Moving our images to S3 solved the https problem and the hard drive usage problem. What about the CDN? Here comes Amazon Cloudfront. By the way, if you do move your images to S3, I highly recommend that you use Cloudfront as well. Costs are much cheaper with Cloudfront than S3, plus your website will perform better. (Reddit user marazanvose corrected me on this, it’s slightly more expensive for CloudFront) The guide on how to setup cloudfront is here. After you have this setup, you’ll come back to your Offload S3 Lite command and change the Cloudfront or custom domain option to on and put your Cloudfront URL there.

As if doing all that wasn’t enough, I decided to take a stab at making an Alexa app using this guide.
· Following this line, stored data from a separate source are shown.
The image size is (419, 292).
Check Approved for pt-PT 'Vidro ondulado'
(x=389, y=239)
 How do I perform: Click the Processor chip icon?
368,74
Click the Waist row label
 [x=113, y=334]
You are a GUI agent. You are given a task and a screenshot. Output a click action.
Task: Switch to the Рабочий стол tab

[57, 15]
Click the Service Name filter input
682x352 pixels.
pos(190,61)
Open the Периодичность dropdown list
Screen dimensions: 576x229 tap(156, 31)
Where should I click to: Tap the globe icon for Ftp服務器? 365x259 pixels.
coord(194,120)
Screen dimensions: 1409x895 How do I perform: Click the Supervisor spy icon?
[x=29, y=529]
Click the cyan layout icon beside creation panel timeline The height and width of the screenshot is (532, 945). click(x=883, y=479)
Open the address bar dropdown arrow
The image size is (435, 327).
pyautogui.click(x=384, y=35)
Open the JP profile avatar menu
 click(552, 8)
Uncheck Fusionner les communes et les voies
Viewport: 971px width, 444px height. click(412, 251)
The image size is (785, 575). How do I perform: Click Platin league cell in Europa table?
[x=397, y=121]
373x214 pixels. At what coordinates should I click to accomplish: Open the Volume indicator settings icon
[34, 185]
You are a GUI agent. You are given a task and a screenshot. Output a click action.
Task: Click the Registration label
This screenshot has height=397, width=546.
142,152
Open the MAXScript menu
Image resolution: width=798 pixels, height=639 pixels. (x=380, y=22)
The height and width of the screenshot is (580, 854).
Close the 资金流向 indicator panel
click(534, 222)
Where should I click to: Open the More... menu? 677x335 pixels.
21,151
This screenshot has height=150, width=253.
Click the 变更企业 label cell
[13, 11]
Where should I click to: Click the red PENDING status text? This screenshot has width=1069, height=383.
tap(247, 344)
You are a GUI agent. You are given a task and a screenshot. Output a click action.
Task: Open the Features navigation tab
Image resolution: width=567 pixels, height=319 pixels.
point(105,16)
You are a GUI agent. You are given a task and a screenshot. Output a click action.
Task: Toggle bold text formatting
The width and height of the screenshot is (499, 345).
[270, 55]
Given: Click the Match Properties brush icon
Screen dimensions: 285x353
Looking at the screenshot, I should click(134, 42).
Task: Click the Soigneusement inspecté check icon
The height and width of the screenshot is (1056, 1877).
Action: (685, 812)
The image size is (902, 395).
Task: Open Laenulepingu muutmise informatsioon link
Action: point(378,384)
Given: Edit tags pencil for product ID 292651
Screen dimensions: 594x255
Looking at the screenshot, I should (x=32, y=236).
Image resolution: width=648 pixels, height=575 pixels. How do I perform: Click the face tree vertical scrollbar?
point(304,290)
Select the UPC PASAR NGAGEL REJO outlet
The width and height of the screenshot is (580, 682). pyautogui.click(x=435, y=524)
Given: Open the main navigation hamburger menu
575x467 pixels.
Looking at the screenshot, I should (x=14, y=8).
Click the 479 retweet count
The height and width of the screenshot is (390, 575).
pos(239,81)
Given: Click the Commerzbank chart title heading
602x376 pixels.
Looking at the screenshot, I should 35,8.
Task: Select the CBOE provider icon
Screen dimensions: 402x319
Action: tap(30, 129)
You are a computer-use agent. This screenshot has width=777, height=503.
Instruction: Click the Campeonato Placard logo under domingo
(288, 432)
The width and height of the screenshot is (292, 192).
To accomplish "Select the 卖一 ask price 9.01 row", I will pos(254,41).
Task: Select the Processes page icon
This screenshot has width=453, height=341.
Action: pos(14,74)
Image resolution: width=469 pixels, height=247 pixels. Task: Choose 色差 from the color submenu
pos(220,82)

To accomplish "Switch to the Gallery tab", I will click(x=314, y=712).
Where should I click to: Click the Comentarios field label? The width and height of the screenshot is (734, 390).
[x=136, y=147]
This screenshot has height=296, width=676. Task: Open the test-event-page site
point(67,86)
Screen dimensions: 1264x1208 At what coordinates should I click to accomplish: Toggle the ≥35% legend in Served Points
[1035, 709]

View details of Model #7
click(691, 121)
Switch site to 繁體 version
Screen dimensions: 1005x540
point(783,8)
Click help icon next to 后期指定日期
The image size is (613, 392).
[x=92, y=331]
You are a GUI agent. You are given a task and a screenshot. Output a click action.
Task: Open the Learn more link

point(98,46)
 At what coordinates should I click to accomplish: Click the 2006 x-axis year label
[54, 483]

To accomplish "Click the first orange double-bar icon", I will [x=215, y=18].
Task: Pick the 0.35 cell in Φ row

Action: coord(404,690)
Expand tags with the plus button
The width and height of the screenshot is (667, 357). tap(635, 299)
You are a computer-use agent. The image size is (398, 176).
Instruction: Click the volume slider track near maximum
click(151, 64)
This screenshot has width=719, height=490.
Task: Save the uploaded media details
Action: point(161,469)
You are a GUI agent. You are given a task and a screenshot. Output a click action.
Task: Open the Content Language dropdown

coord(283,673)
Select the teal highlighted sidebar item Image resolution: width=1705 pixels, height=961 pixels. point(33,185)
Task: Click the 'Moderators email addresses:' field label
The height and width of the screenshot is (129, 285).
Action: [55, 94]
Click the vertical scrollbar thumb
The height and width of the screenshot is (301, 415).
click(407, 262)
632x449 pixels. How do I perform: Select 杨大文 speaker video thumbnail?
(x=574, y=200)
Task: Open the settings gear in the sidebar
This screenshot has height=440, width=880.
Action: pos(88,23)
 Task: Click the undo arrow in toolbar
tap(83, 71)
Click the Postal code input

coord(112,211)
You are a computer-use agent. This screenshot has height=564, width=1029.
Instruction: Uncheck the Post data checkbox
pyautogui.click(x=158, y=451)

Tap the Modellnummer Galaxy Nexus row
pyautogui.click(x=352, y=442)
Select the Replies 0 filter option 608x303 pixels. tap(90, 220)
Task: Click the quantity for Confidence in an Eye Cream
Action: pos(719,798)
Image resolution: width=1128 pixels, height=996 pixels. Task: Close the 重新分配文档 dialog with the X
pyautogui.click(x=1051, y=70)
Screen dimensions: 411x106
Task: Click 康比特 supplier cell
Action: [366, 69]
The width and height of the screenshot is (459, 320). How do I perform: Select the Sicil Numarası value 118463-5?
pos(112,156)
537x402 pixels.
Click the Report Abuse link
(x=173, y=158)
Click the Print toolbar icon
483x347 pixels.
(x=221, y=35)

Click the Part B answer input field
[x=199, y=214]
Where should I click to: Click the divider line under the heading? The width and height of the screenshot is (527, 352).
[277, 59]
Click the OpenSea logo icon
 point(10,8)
It took me about 30 minutes to install that and submit it. A good 25 minutes of that was spent making the images the correct dimensions. Everyone on the SoBros staff seemed impressed, little do they know how easy it is to create an Alexa Skill. I plan on circling back to this and adding a briefing skill as well.

As a backend developer, I learned a great deal about moving domains, nameservers, IPs, and SSL. I learned how great the WordPress platform is. There is no excuse for your website to look like it came out of 1994 with WordPress. It’s a great platform that most sites on the internet can utilize. This website can handle an enormous amount of traffic on a $5/mo Lightsail instance, Free-Tier S3, and Free-Tier Cloudfront. Once the free-tier is up after 12 months, it will still be less than $1 additional to run it. Now this website can continue to grow in content and in traffic with almost unlimited potential. If you have any questions, feel free to reach out on Twitter.

Update: Almost two years later and the Lightsail solution has held up well. We’ve had to scale it up several times, but it usually on takes a few minutes to do so. We’ve also been able to set up a dev environment to test site changes side by side with production. I highly recommend moving to AWS Lightsail if you haven’t done so yet.

Update: As for Sept 8th, 2021 we are still running this setup. I moved us out of s3 for our images and attached a larged hard drive to our servers. The site runs really fast still.